## Supplied text
========================================================================

Comcast discovers the drawbacks of bad behavior
Comcast customers and their advocates may believe that the cable company’s reputation for wretched service was the key factor in federal regulators’ distaste for its proposed merger with Time Warner Cable, which has now been called off.
It’s probably true that this was one factor; public forums brim with comments suggesting that dealing with Comcast’s customer representatives can be about as pleasant as dealing with a measles outbreak in your town. The most famous illustration is the epic ordeal with a customer rep recorded by its victim, Bay Area technology journalist Ryan Block. (You can listen to it here, in all its hilariously awful glory.)
But a more important factor may have been Comcast’s relationship with regulators, which may be even worse. Over the years, as we reported when the Time Warner Cable merger was announced, Comcast has compiled an unenviable record of broken commitments to customers and regulators and of corporate deception. The deal finally collapsed last week after the FCC staff recommended that it be subjected to administrative hearings, which at best would have delayed approval for months and at worst would have generated lots of evidence against it.

========================================================================

## Data block

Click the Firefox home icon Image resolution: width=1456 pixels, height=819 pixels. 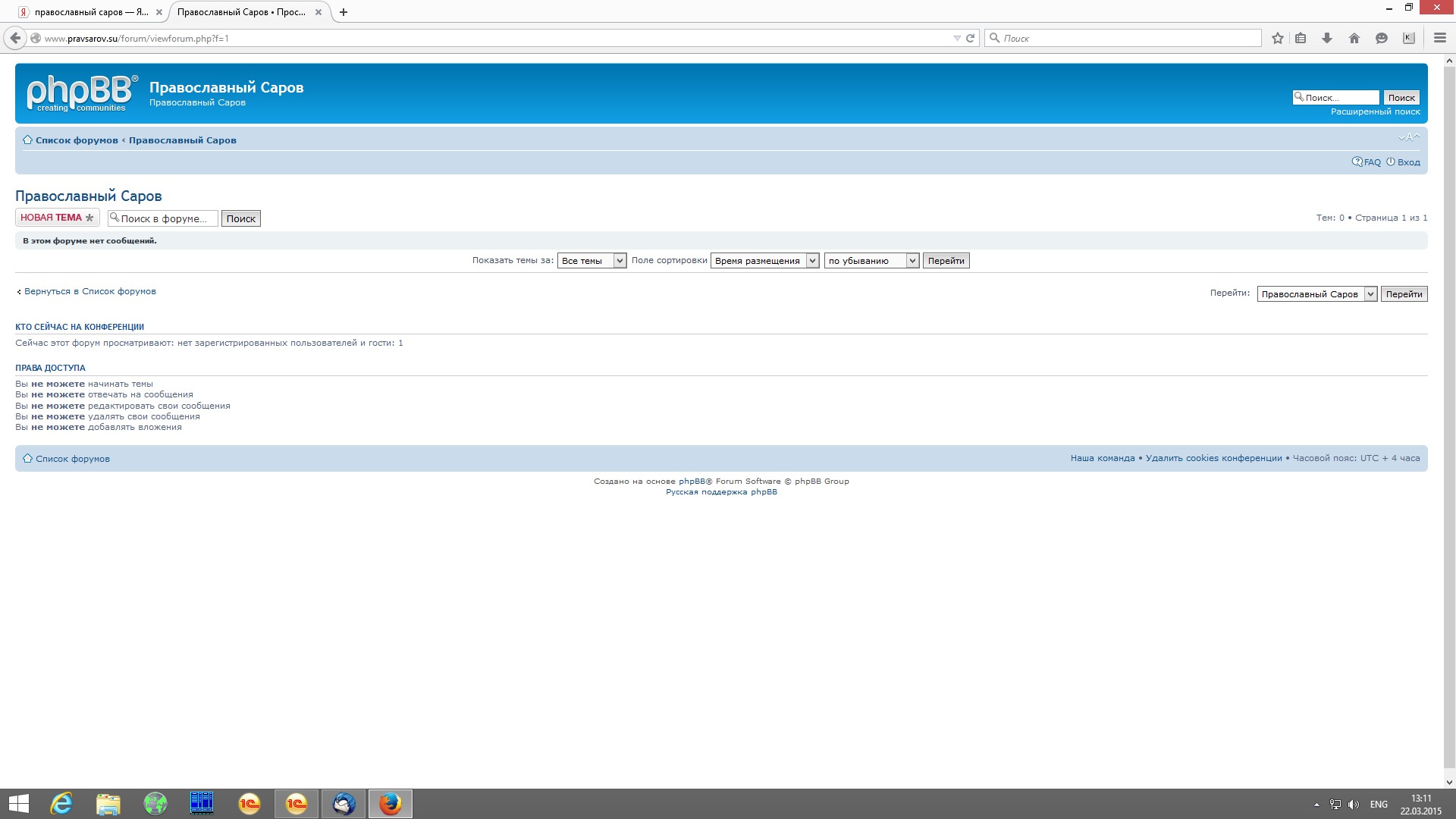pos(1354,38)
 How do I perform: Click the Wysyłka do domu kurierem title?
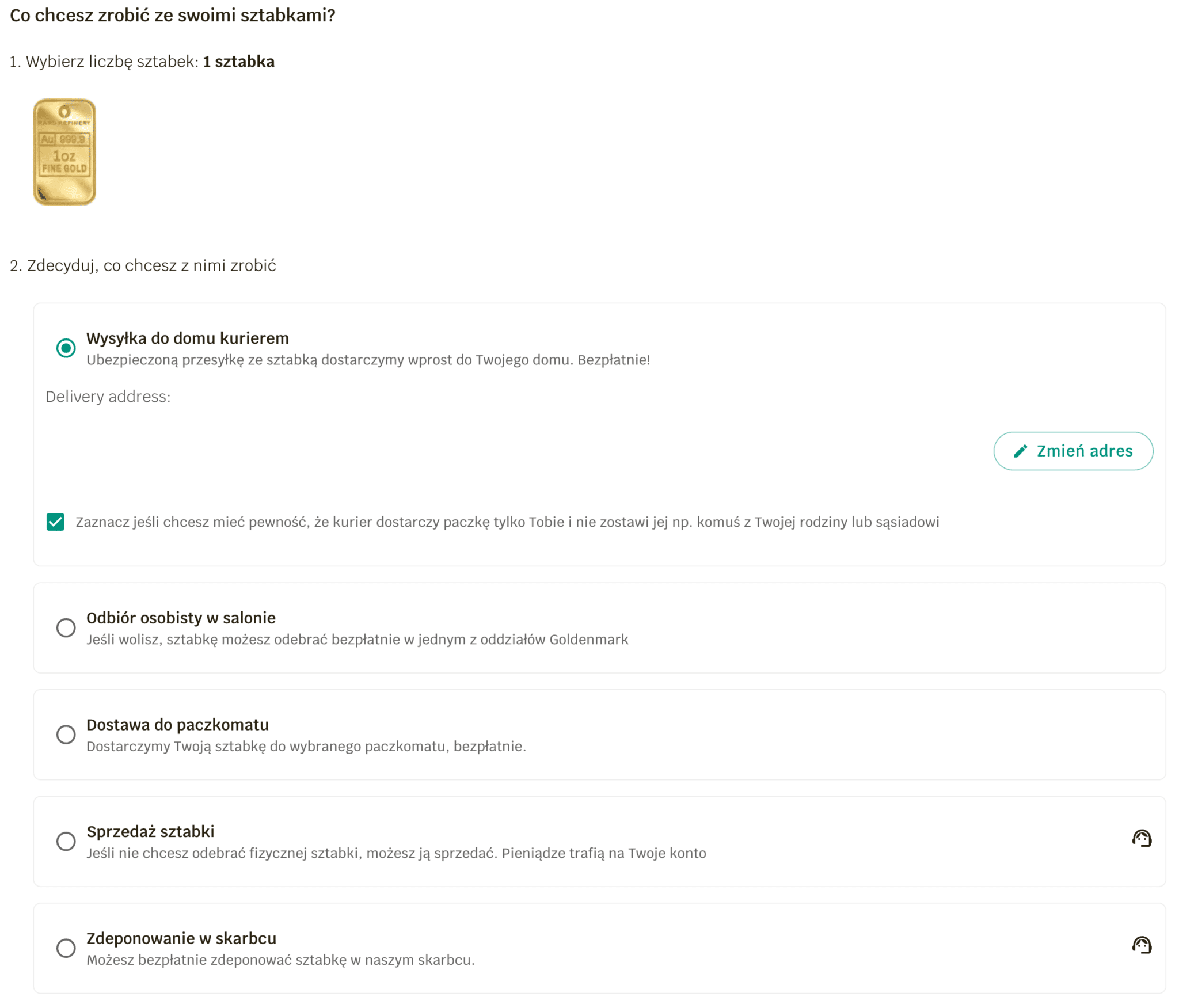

========================================================================

## What to work on
Answer from the Comcast article:
(a) Which company's proposed merger with Comcast was called off?
(b) Who recorded the well-known ordeal with a Comcast customer representative?
(c) What did the FCC staff recommend the deal be subjected to?
The data has no connection to the Comcast article.

## Reply
(a) Time Warner Cable
(b) Ryan Block, a Bay Area technology journalist
(c) Administrative hearings